start Provided records
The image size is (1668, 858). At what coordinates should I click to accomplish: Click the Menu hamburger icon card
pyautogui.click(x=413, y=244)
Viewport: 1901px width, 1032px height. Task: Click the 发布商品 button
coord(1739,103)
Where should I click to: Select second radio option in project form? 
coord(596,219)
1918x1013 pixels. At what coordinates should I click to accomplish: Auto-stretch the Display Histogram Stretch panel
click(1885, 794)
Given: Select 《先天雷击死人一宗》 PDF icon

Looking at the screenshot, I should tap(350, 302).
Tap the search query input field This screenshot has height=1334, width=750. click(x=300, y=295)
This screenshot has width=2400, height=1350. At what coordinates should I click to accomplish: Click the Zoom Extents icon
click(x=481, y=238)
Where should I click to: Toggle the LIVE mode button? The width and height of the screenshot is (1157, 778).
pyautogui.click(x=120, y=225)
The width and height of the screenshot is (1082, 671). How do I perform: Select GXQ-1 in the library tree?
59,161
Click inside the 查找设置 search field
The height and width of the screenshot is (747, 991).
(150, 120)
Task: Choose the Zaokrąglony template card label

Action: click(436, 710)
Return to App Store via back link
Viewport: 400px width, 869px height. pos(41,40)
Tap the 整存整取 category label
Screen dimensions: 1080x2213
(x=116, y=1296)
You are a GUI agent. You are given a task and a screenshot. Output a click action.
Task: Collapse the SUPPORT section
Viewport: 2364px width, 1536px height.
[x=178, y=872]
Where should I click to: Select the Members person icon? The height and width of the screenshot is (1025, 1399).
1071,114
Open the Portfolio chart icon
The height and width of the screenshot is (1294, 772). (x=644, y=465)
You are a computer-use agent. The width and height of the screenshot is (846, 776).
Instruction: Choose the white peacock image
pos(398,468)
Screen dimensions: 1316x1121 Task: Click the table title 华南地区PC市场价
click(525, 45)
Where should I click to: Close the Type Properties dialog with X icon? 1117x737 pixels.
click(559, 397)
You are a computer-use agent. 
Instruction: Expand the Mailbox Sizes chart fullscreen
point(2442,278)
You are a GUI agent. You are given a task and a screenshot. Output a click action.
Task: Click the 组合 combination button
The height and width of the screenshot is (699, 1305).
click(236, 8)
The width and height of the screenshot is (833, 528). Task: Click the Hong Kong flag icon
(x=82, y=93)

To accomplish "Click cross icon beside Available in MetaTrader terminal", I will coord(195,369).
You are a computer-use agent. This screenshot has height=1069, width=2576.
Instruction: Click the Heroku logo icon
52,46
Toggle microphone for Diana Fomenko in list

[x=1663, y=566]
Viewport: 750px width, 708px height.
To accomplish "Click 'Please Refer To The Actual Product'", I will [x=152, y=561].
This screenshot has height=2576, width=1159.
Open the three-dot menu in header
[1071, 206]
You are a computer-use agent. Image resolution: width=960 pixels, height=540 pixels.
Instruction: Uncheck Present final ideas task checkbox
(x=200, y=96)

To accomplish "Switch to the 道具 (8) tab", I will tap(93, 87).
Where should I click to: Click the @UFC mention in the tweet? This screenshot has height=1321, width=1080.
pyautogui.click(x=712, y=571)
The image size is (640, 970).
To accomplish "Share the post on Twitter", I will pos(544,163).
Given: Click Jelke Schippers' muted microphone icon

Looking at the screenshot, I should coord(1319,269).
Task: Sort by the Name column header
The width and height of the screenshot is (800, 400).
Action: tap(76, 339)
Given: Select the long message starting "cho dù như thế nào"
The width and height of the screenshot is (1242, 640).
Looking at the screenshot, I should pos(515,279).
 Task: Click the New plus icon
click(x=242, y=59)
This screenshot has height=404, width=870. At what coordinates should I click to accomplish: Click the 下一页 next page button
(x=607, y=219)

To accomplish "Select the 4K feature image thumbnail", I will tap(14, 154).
end Provided records
§ Task goal
Please update the records above by replacing "Where should I click to" with "Where do I click to", leaving everything else unchanged.

§ Finished exercise
The image size is (1668, 858). At what coordinates should I click to accomplish: Click the Menu hamburger icon card
pyautogui.click(x=413, y=244)
Viewport: 1901px width, 1032px height. Task: Click the 发布商品 button
coord(1739,103)
Where do I click to: Select second radio option in project form? 
coord(596,219)
1918x1013 pixels. At what coordinates should I click to accomplish: Auto-stretch the Display Histogram Stretch panel
click(1885, 794)
Given: Select 《先天雷击死人一宗》 PDF icon

Looking at the screenshot, I should tap(350, 302).
Tap the search query input field This screenshot has height=1334, width=750. click(x=300, y=295)
This screenshot has width=2400, height=1350. At what coordinates should I click to accomplish: Click the Zoom Extents icon
click(x=481, y=238)
Where do I click to: Toggle the LIVE mode button? The width and height of the screenshot is (1157, 778).
pyautogui.click(x=120, y=225)
The width and height of the screenshot is (1082, 671). How do I perform: Select GXQ-1 in the library tree?
59,161
Click inside the 查找设置 search field
The height and width of the screenshot is (747, 991).
(150, 120)
Task: Choose the Zaokrąglony template card label

Action: click(436, 710)
Return to App Store via back link
Viewport: 400px width, 869px height. pos(41,40)
Tap the 整存整取 category label
Screen dimensions: 1080x2213
(x=116, y=1296)
You are a GUI agent. You are given a task and a screenshot. Output a click action.
Task: Collapse the SUPPORT section
Viewport: 2364px width, 1536px height.
[x=178, y=872]
Where do I click to: Select the Members person icon? The height and width of the screenshot is (1025, 1399).
1071,114
Open the Portfolio chart icon
The height and width of the screenshot is (1294, 772). (x=644, y=465)
You are a computer-use agent. The width and height of the screenshot is (846, 776).
Instruction: Choose the white peacock image
pos(398,468)
Screen dimensions: 1316x1121 Task: Click the table title 华南地区PC市场价
click(525, 45)
Where do I click to: Close the Type Properties dialog with X icon? 1117x737 pixels.
click(559, 397)
You are a computer-use agent. 
Instruction: Expand the Mailbox Sizes chart fullscreen
point(2442,278)
You are a GUI agent. You are given a task and a screenshot. Output a click action.
Task: Click the 组合 combination button
The height and width of the screenshot is (699, 1305).
click(236, 8)
The width and height of the screenshot is (833, 528). Task: Click the Hong Kong flag icon
(x=82, y=93)

To accomplish "Click cross icon beside Available in MetaTrader terminal", I will coord(195,369).
You are a computer-use agent. This screenshot has height=1069, width=2576.
Instruction: Click the Heroku logo icon
52,46
Toggle microphone for Diana Fomenko in list

[x=1663, y=566]
Viewport: 750px width, 708px height.
To accomplish "Click 'Please Refer To The Actual Product'", I will [x=152, y=561].
This screenshot has height=2576, width=1159.
Open the three-dot menu in header
[1071, 206]
You are a computer-use agent. Image resolution: width=960 pixels, height=540 pixels.
Instruction: Uncheck Present final ideas task checkbox
(x=200, y=96)

To accomplish "Switch to the 道具 (8) tab", I will tap(93, 87).
Where do I click to: Click the @UFC mention in the tweet? This screenshot has height=1321, width=1080.
pyautogui.click(x=712, y=571)
The image size is (640, 970).
To accomplish "Share the post on Twitter", I will pos(544,163).
Given: Click Jelke Schippers' muted microphone icon

Looking at the screenshot, I should coord(1319,269).
Task: Sort by the Name column header
The width and height of the screenshot is (800, 400).
Action: tap(76, 339)
Given: Select the long message starting "cho dù như thế nào"
The width and height of the screenshot is (1242, 640).
Looking at the screenshot, I should pos(515,279).
 Task: Click the New plus icon
click(x=242, y=59)
This screenshot has height=404, width=870. At what coordinates should I click to accomplish: Click the 下一页 next page button
(x=607, y=219)

To accomplish "Select the 4K feature image thumbnail", I will tap(14, 154).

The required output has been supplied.